2) Gagal nafas akut pada gagal nafas kronik Sesak nafas dengan atau tanpa sianosis, sputum bertambah dan purulen, demam, dan kesadaran menurun. b. Infeksi berulang Pada pasien PPOK produksi sputum yang bewrlebihan menyebabkan bentuk terbentuk koloni kuman, hal ini memudahkan terjadinya infeksi berulang. Pada kondisi kronik ini imunitas menjadi lebih rendah, ditandai dengan kadar limfosit darah yang menurun. c.
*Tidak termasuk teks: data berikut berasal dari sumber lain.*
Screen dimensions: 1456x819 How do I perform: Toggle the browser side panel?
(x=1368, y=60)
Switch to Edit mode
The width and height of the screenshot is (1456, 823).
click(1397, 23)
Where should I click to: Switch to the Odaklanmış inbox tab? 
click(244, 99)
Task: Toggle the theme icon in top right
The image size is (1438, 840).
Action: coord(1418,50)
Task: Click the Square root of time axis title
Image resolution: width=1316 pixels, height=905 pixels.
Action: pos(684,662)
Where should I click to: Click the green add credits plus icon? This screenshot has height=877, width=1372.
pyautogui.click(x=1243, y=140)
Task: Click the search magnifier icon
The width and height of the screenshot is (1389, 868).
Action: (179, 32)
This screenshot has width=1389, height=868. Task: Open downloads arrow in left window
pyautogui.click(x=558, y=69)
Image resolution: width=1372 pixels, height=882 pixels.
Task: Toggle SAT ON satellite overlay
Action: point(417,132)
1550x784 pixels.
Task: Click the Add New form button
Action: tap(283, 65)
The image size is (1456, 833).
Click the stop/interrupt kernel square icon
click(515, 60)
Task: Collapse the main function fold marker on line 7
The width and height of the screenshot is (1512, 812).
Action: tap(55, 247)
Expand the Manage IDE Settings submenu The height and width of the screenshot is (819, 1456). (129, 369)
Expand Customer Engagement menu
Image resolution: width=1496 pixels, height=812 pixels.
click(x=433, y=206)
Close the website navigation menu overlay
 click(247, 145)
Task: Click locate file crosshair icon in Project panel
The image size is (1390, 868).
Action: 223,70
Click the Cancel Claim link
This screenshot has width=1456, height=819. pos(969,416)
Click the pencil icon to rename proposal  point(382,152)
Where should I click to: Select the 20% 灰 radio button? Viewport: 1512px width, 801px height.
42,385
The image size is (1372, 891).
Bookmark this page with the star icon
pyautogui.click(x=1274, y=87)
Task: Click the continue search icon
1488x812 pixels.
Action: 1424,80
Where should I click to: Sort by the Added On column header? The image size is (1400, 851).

Kor pulmonal kronik Ditandai oleh P pulmonal pada EKG, hematokrit >50 %, dapat disertai gagal jantung kanan (PDPI, 2010).

BAB III KESIMPULAN

1. Penyakit Paru Obstrutif Kronik (PPOK) adalah penyakit paru kronik yang ditandai oleh hambatan aliran udara di saluran napas yang bersifat progressif nonreversibel atau reversibel parsial., bersifat progresif. 2. Etiloginya adalah proses inflamasi paru yang disebabkan oleh pajanan gas berbahaya yang dapat memberikan gambaran gangguan sistemik. Gangguan ini dapat dicegah dan dapat diobati. Penyebab utama PPOK adalah rokok, asap polusi dari pembakaran, dan partikel gas berbahaya. 3. Untuk penatalaksanaan penderita PPOK perlu dilakukan penilaian awal yang teliti mengenai tingkat perjalanan penyakit, lamanya gejala, adanya gangguan faal obstruksi jalan nafas dan derajat obstruksi. Penatalaksanaan selalu mencakup suatu pengobatan yang terarah dan rasional, bukan

semata-mata pengobatan medika mentosa. Mengusahakan penghentian merokok harus diusahakan semaksimal mungkin dan secara terusmenerus. 4. Prinsip pengobatan terdiri dari usaha pencegahan, mobilisasi dahak yang lancar, memberantas infeksi yang ada, mengatasi obstruksi jalan nafas, mengatasi hipoksemia pada keadaan dengan gangguan faal yang berat, fisioterapi dan rehabilitasi dengan tujuan memperbaiki kualitas hidup dan memperpanjang lama hidup.

DAFTAR PUSTAKA

Antonio et all 2007. Global Strategy for the Diagnosis, Management, and Prevention of Chronic Obstructive Pulmonary Disease. USA: p. 16-19 Available at : http://www.goldcopd.com/Guidelineitem.asp Diakses tanggal 14 Desember 2012. Corwin, E,J. 2001. Buku Saku Patofisiologi. Jakarta: EGC ;437-8. Perhimpunan Dokter Paru Indonesia (PDPI). 2010. Penyakit Paru Obstruktif Kronik (PPOK). Pedoman Diagnosis dan Penatalaksanaan di Indonesia. Riyanto BS, Hisyam B 2006. Obstruksi Saluran Pernafasan Akut. Buku Ajar Ilmu Penyakit Dalam Edisi 4. Jakarta: Pusat Penerbitan Departemen IPD FKUI, p. 984-5.

Silbernagl, S. Lang, F. 2007. Teks dan Atlas Berwarna Patofisiologi. Jakarta : EGC. Slamet H 2006. PPOK Pedoman Praktis Diagnosis & Penatalaksanaan di Indonesia. Jakarta:. p. 1-18.